Sexual Harassment Is Not A Woman’s “Issue” Anymore According to EEOC

When many people think of sexual harassment in the workplace they immediately assume it is a woman being harassed by a man.  Recently it has come to light that many men are also being harassed in the workplace by other men.  While the vast majority of cases are women being harassed by men, it has become increasingly common for there to be cases filed with women harassing men, and men harassing men.

In this article from Howard Law PC , there is a detailed discussion of recent cases of male to male sexual harassment.  Here are some excerpts from the article:

“In a recent blog, our Souuthern California Labor and Employment Attorneys reported on the growing number of male sexual harassment charges filed with state and federal agencies across the country.  Our lawyers discussed the lawsuit involving six male employees at a Phoenix Cheesecake Factory who endured repeated and severe sexual assaults by a group of male kitchen workers.”

The article goes on to give detail about the case:

“The male employees were allegedly dragged kicking and screaming into the refrigerator where the male kitchen workers groped their genitals, forced simulated rape, and made offensive and sexual remarks. The Cheesecake Factory restaurant chain settled the lawsuit brought by the U.S. Equal Employment Opportunity Commission (EEOC) by paying $345,000 in monetary damages.”
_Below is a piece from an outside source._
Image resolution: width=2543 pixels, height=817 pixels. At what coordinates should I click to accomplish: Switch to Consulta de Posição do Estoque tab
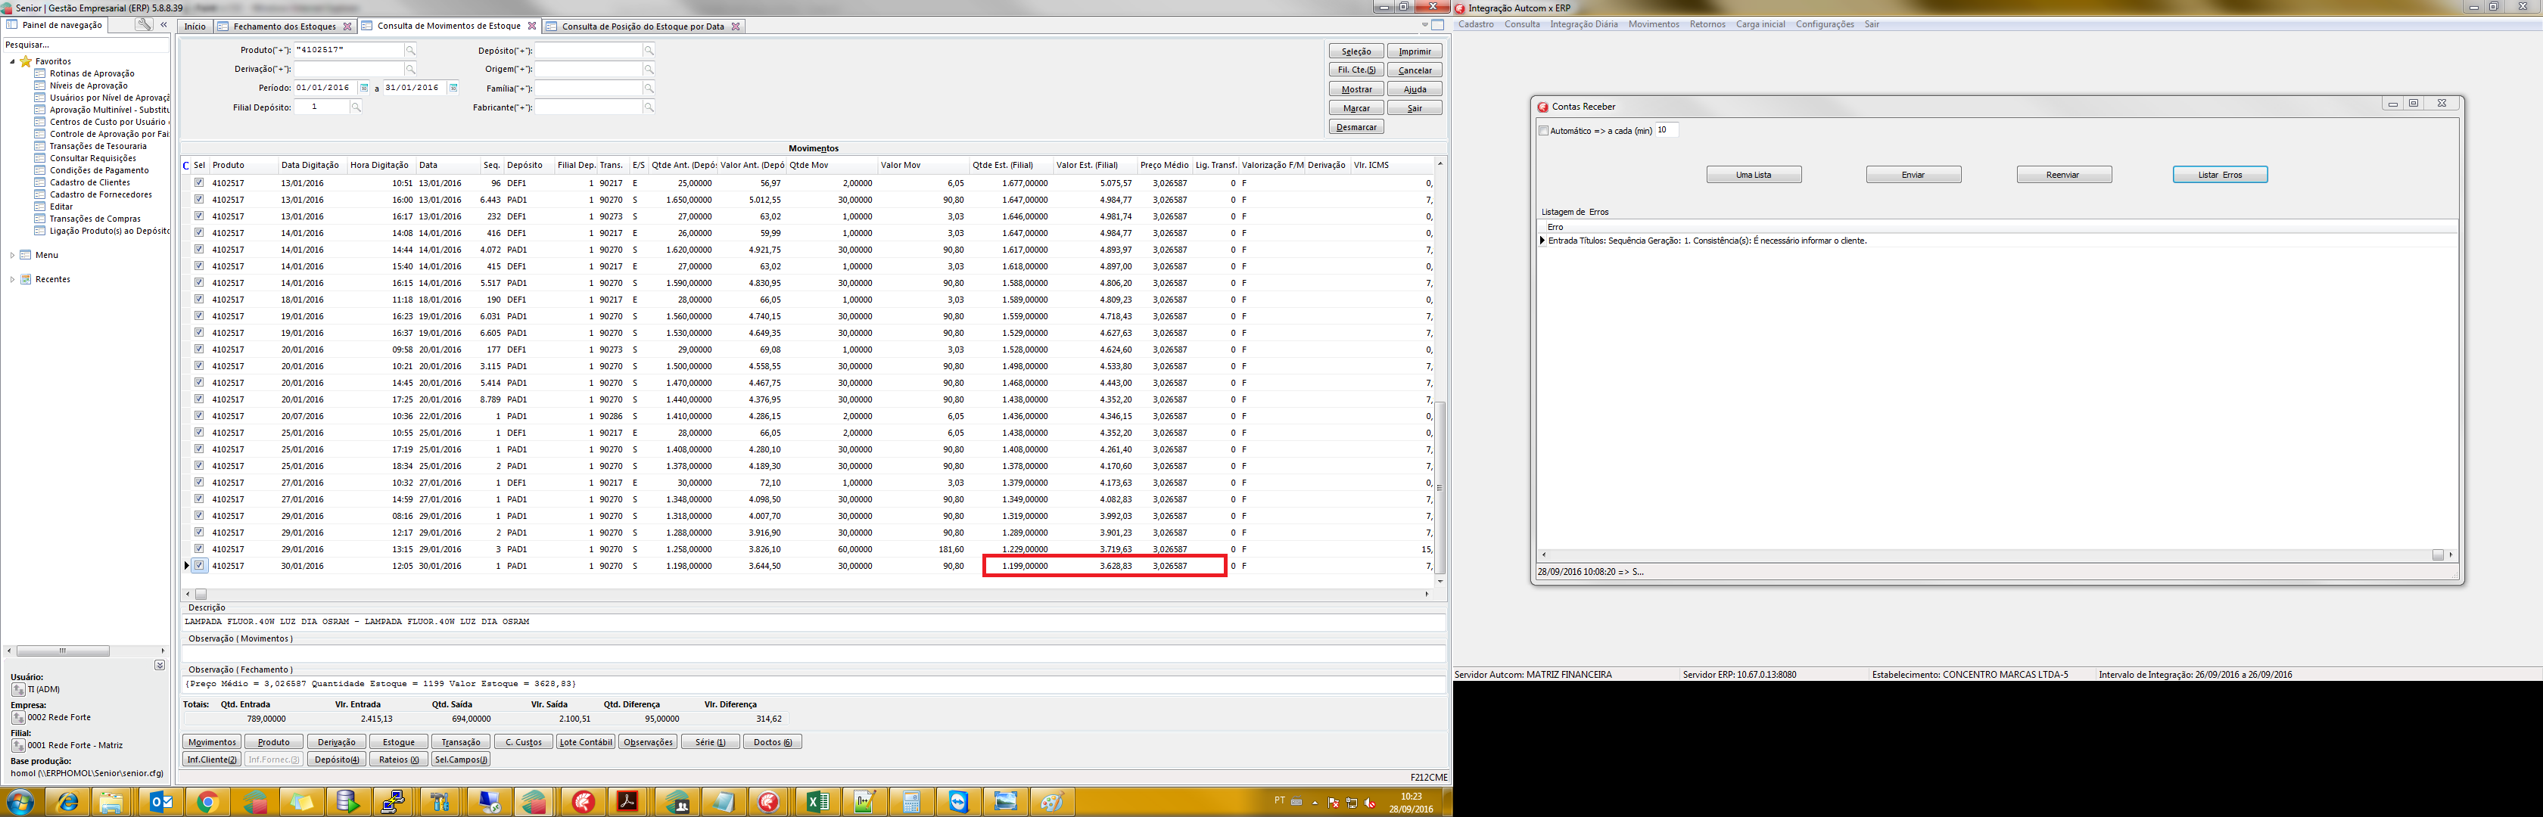642,27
Interestingly it also discusses other male to male sexual harassment cases and the increase in this type of harassment in recent years:

“The Associated Press reported this week on another male on male sexual harassment case, in which employee Jonathan Pilkington was allegedly harassed by a male chef in a sexual manner, with groping, fondling, and pinching his genitals on numerous occasions while he worked at Fleming’s Prime Steakhouse & Wine Bar.

Pilkington stood up for himself and complained to a supervisor, but the violations reportedly did not stop. Pilkington claims to have finally yelled at the chef, to stop the harassment and was fired a few days later–he claims in retaliation for filing the complaints.

Sexual Harassment in the workplace violates Title VII of the Civil Rights Act of 1964. According to the EEOC the filing of male sexual harassment charges has steadily multiplied over the past ten years from 12% to 16%. In 2009 the complaints filed by men totaled over 2,000, out of around 12,700 sexual harassment cases.